2.0 Offshore Pelagic Zone Goal

Maintain the offshore pelagic fish community, that is characterized by a diversity of trout and salmon species including Chinook Salmon, Coho Salmon, Rainbow Trout, Brown Trout, and Atlantic Salmon, in balance with prey fish populations and lower trophic levels.

The offshore zone in Lake Ontario continued to provide outstanding salmon and trout fisheries during the reporting period. Indicators for Chinook Salmon, Coho Salmon, and Brown Trout were met. Indicators for Rainbow Trout were mixed with the population indicators being met but the fishing quality indicator declining since the last reporting period. The offshore preyfish population indicator was met but the Alewife population also showed a declining trend. Indicators for Atlantic salmon restoration remained low during the reporting period.

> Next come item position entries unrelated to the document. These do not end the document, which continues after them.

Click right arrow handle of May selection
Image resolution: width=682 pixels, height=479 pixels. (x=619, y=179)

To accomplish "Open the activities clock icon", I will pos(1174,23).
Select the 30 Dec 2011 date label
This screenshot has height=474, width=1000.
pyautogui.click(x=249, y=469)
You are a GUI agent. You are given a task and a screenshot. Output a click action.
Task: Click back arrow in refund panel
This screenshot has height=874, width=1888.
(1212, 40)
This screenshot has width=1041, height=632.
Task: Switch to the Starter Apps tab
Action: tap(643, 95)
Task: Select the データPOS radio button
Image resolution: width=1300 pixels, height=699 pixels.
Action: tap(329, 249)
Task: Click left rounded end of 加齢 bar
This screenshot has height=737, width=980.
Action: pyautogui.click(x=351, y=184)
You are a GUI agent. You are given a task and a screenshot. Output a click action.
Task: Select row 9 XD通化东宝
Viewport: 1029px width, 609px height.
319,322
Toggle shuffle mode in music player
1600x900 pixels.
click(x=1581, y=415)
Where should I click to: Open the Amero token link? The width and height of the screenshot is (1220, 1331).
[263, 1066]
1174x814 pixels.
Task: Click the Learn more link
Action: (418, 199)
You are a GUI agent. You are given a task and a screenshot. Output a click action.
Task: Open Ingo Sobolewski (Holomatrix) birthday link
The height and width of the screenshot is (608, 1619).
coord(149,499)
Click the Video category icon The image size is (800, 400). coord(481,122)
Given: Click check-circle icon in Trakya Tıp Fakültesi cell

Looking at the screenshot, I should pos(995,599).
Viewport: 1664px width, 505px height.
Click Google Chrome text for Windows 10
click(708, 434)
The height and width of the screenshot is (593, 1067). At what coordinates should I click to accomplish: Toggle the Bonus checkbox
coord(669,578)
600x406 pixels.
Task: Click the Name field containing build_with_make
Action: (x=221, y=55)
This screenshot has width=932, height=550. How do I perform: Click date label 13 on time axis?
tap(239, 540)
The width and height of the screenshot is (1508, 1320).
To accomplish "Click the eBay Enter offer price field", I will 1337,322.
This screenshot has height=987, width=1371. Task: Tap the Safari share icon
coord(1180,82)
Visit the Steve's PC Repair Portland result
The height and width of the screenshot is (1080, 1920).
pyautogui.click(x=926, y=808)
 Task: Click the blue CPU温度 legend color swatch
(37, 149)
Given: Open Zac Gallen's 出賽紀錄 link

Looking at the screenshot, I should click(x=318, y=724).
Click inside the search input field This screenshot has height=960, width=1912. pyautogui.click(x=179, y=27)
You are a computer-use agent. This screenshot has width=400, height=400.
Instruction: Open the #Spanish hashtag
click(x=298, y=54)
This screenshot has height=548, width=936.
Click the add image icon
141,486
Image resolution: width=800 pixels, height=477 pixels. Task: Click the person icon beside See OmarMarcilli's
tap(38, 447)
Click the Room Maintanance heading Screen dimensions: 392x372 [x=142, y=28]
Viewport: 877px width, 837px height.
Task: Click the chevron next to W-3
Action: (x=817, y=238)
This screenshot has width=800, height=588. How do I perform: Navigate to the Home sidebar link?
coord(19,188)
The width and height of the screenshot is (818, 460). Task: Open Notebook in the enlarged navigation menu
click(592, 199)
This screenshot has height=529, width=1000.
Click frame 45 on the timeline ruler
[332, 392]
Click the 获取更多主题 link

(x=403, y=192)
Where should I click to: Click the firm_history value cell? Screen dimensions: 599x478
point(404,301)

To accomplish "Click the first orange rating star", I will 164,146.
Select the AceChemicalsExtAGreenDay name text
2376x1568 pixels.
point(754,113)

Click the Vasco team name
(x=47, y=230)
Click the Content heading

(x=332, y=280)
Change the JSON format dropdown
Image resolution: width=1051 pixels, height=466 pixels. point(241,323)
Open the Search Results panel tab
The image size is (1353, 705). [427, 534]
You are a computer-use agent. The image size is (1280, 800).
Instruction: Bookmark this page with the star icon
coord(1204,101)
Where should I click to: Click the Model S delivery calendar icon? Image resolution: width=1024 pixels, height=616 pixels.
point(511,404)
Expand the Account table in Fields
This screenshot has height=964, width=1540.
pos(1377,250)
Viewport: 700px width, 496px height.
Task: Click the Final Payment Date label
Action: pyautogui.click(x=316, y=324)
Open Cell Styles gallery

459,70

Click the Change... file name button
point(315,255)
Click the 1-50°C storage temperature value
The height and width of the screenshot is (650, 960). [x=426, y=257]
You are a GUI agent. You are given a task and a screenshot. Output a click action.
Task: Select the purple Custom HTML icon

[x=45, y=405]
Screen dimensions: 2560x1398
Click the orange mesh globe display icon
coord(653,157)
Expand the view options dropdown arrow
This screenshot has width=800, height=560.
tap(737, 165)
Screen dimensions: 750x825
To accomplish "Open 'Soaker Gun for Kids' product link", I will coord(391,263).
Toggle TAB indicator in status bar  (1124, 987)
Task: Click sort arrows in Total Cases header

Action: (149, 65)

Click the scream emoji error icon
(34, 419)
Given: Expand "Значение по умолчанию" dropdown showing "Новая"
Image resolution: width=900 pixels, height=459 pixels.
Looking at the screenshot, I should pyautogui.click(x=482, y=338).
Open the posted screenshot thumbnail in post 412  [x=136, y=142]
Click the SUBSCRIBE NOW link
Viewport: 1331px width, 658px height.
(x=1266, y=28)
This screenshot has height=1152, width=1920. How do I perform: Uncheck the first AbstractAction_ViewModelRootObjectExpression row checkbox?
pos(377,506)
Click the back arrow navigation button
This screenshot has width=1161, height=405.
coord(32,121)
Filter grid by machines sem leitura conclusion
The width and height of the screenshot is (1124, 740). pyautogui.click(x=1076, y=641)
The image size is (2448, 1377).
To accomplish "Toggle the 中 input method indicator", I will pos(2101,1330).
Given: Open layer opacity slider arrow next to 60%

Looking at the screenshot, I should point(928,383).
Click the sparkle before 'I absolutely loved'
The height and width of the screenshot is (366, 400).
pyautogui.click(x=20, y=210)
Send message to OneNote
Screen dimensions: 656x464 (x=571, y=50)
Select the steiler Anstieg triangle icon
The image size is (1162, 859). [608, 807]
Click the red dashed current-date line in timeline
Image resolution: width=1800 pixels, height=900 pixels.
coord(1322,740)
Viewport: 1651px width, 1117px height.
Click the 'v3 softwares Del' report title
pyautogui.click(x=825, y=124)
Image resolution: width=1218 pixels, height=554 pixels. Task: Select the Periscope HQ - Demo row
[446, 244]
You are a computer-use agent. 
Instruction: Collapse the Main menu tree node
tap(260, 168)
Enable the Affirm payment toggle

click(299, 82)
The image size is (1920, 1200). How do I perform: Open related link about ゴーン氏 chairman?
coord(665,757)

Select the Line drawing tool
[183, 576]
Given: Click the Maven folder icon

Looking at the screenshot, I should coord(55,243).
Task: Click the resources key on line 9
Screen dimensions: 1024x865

3.0 Deep Pelagic And Offshore Benthic Zone Goal

Protect and restore the diversity of the offshore benthic fish community composed of a mix of self-sustaining native species including Lake Trout, Burbot, Lake Whitefish, deepwater ciscoes, Slimy Sculpin, and Deepwater Sculpin.

The Lake Ontario Committee's offshore benthic zone goal had mixed results during the reporting period. Indicators for the adult Lake Trout population were met but natural reproduction remains low and the long-term goal of a self-sustaining Lake Trout population has not been achieved. The indicator for Lake Whitefish populations in eastern Lake Ontario was also not met. However, benthic prey fish diversity and abundance both increased, and the first stocked Bloater were detected during the reporting period.